Task description =>
Repeat, word for word and with nothing added, each line from the one containing "Select the GPT-4o リージョン API model name" to the final line of the data, keeping both ends. Pictures are not part of the copy.

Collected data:

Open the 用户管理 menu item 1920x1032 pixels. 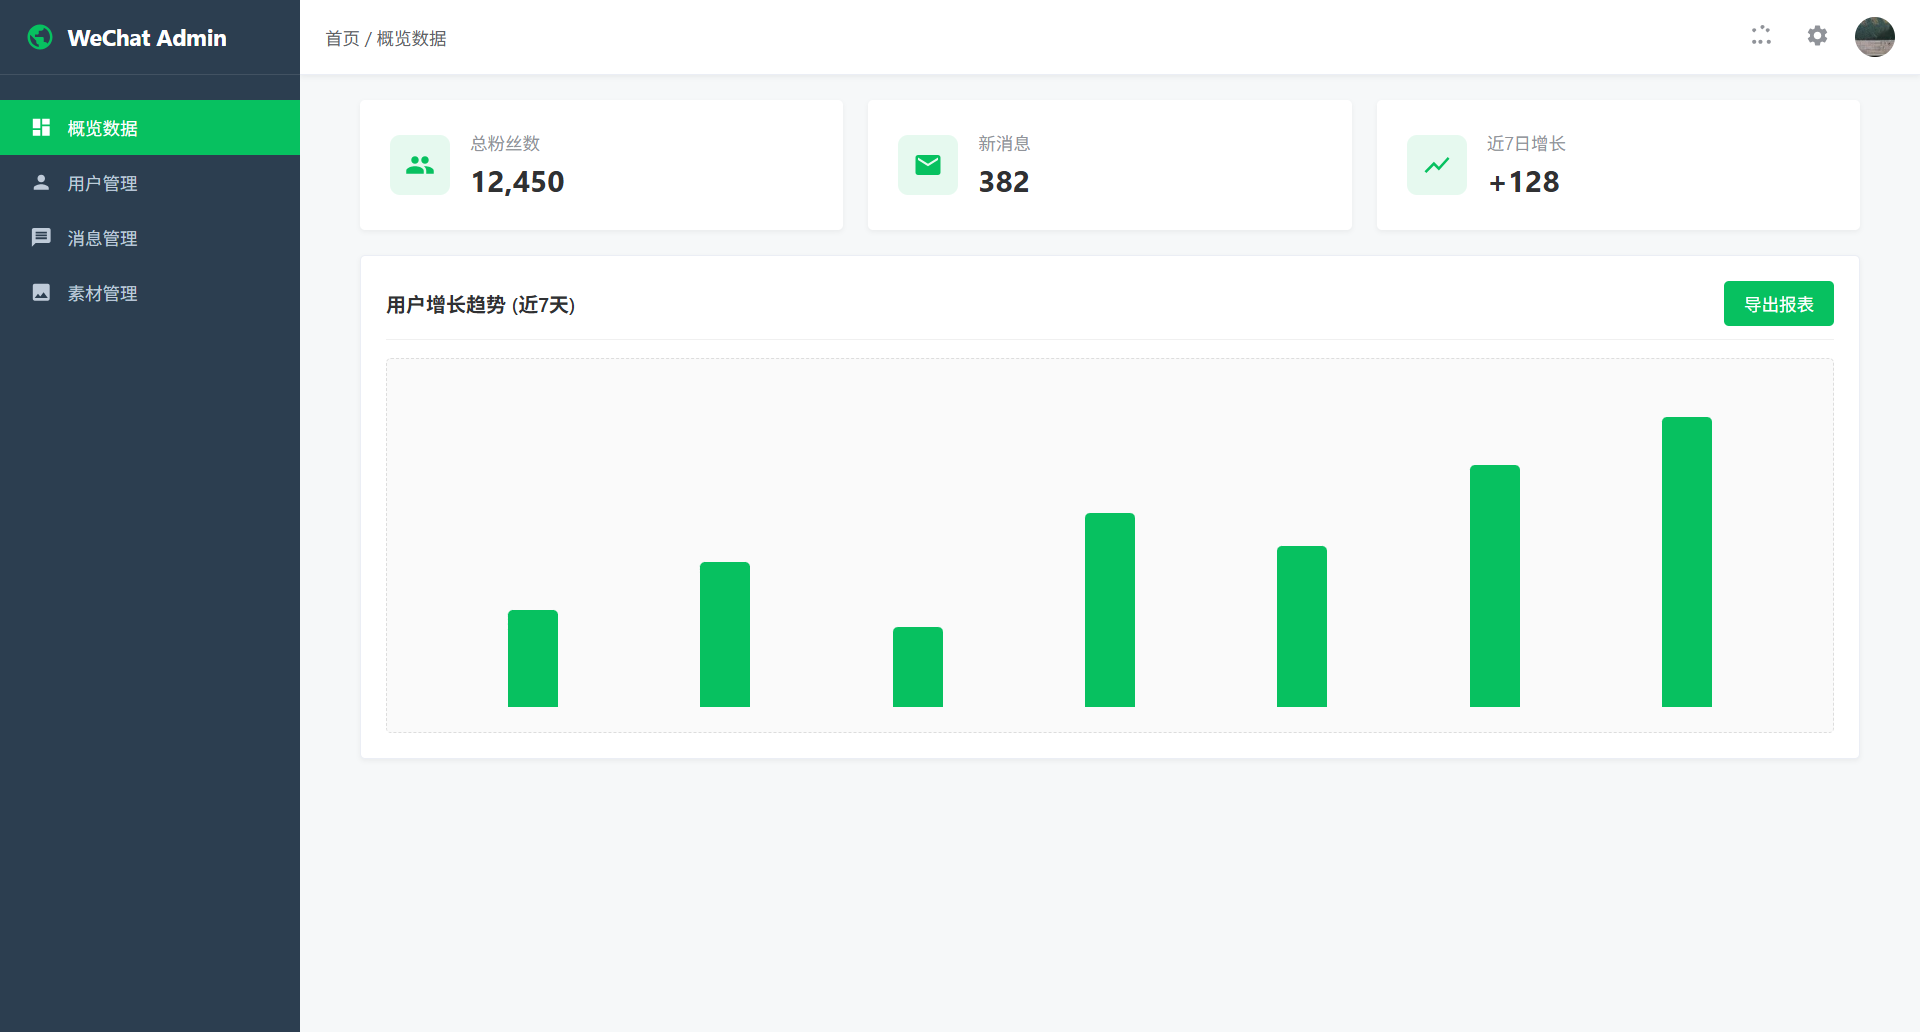(102, 184)
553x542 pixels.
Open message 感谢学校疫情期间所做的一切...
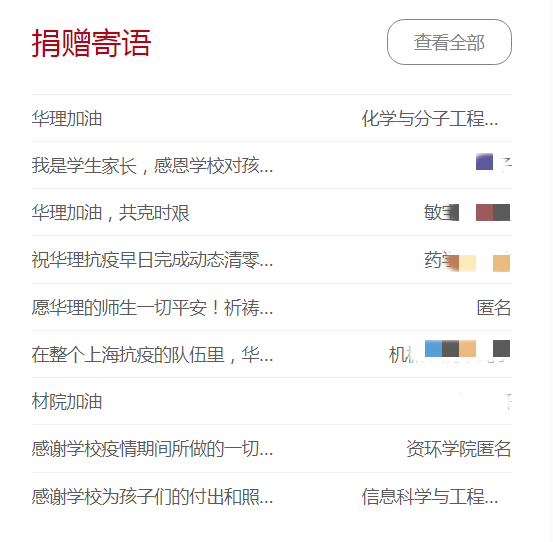point(152,449)
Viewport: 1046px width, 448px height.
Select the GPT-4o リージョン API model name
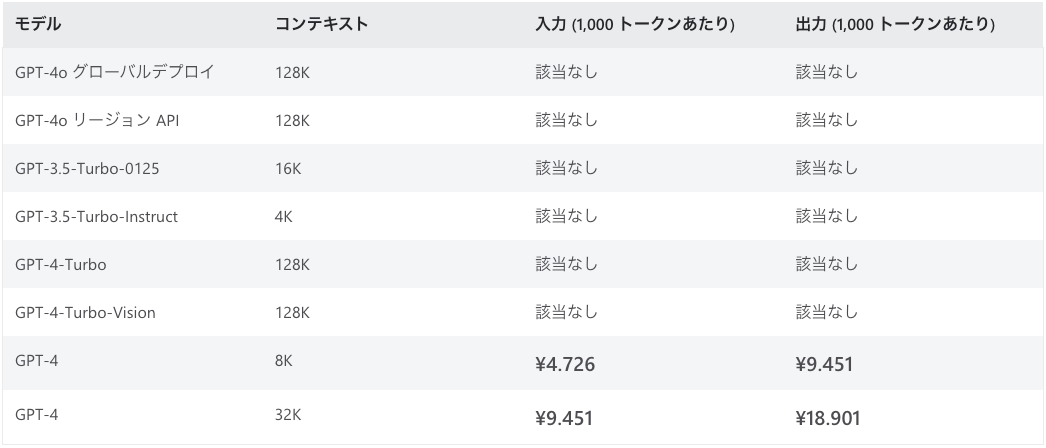click(x=97, y=120)
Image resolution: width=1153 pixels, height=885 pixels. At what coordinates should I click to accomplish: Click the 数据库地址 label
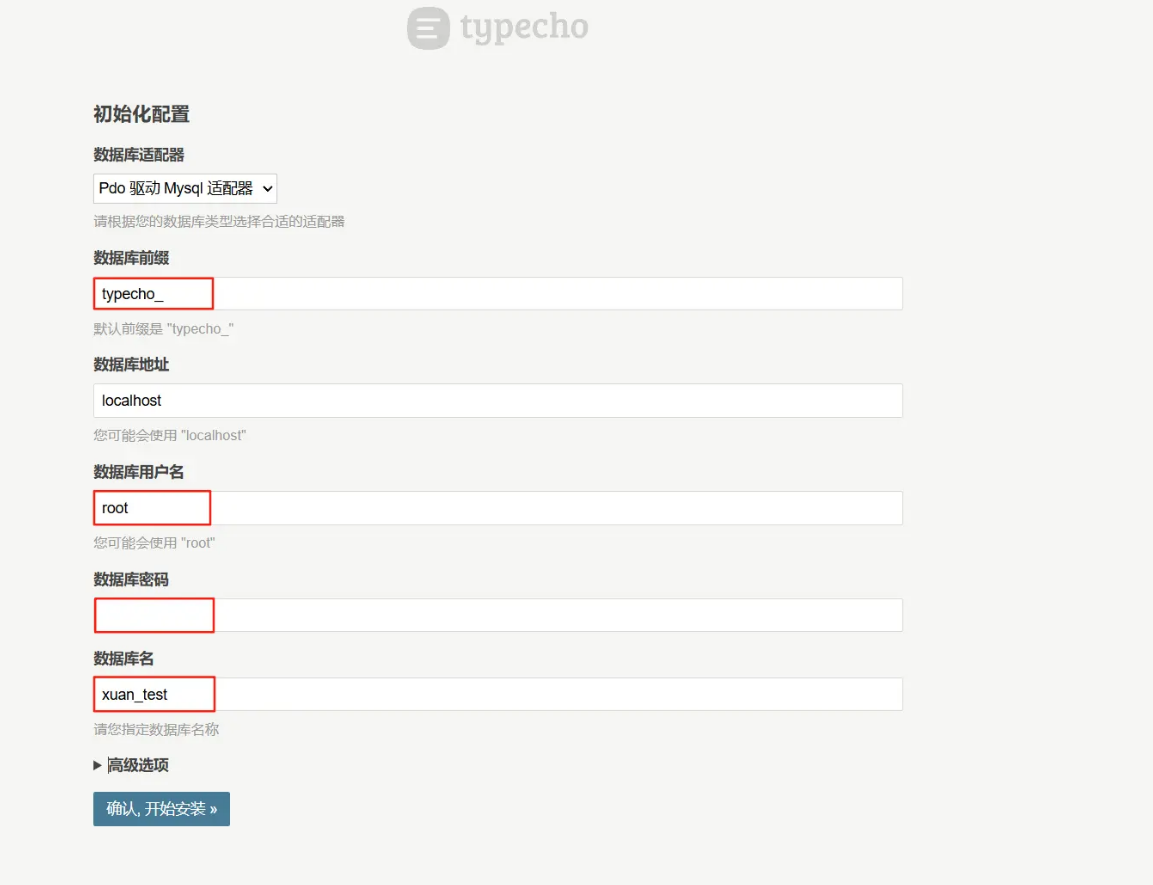point(131,365)
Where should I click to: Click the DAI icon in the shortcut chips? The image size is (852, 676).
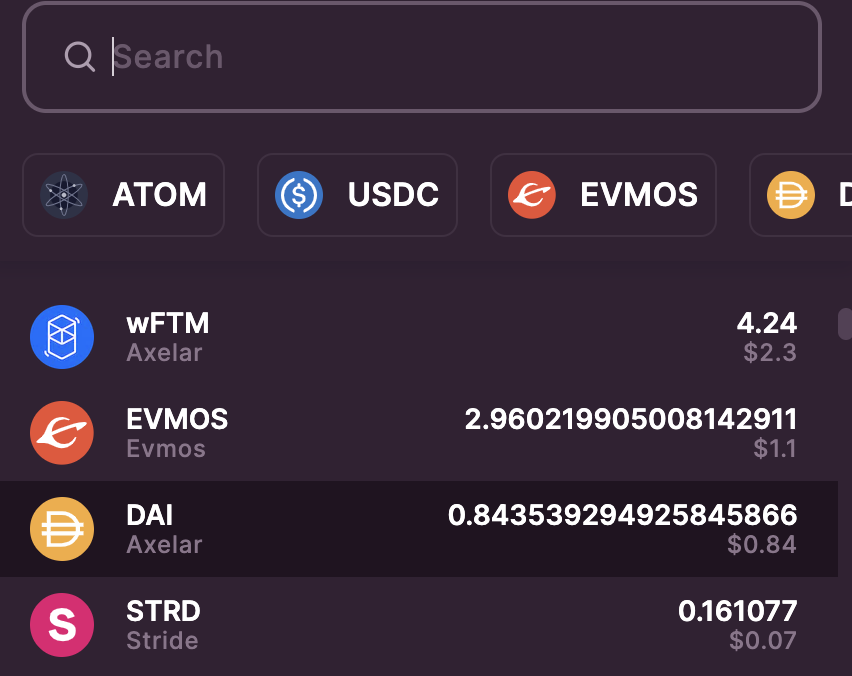tap(789, 194)
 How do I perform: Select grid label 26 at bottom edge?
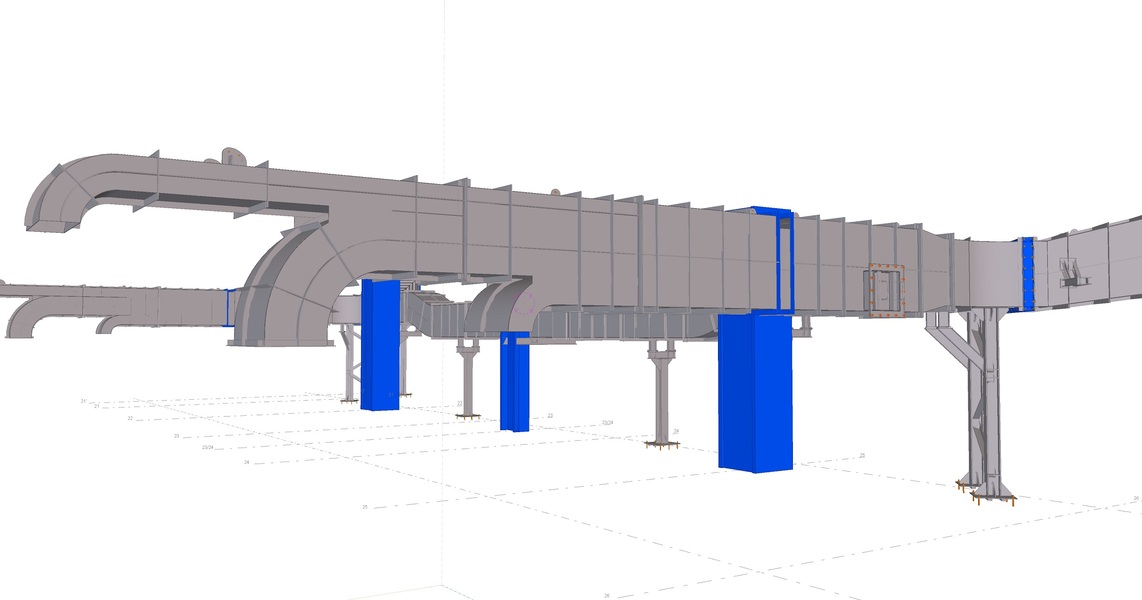tap(607, 595)
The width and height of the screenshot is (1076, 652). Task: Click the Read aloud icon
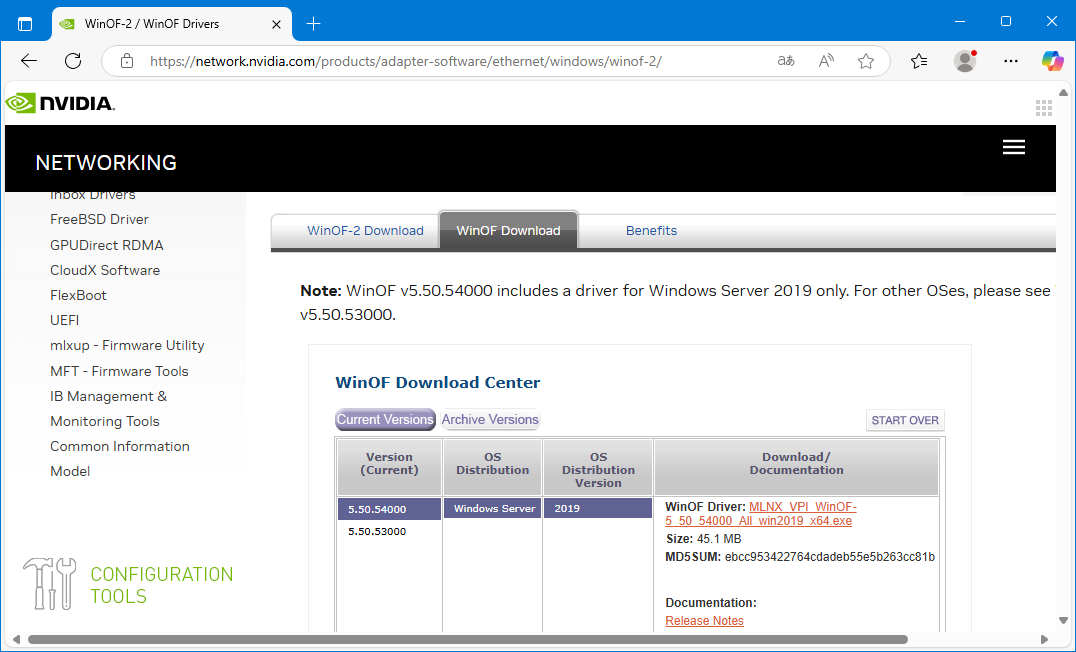coord(826,61)
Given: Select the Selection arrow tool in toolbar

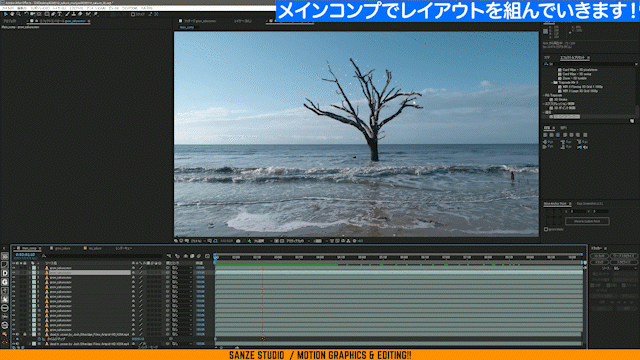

Written response =>
Select the GPT-4o リージョン API model name
click(x=97, y=120)
Image resolution: width=1153 pixels, height=885 pixels. At what coordinates should I click to accomplish: Click the 数据库地址 label
point(131,365)
Where should I click to: Click the DAI icon in the shortcut chips? The image size is (852, 676).
tap(789, 194)
 How do I perform: Select grid label 26 at bottom edge?
tap(607, 595)
The width and height of the screenshot is (1076, 652). Task: Click the Read aloud icon
coord(826,61)
Given: Select the Selection arrow tool in toolbar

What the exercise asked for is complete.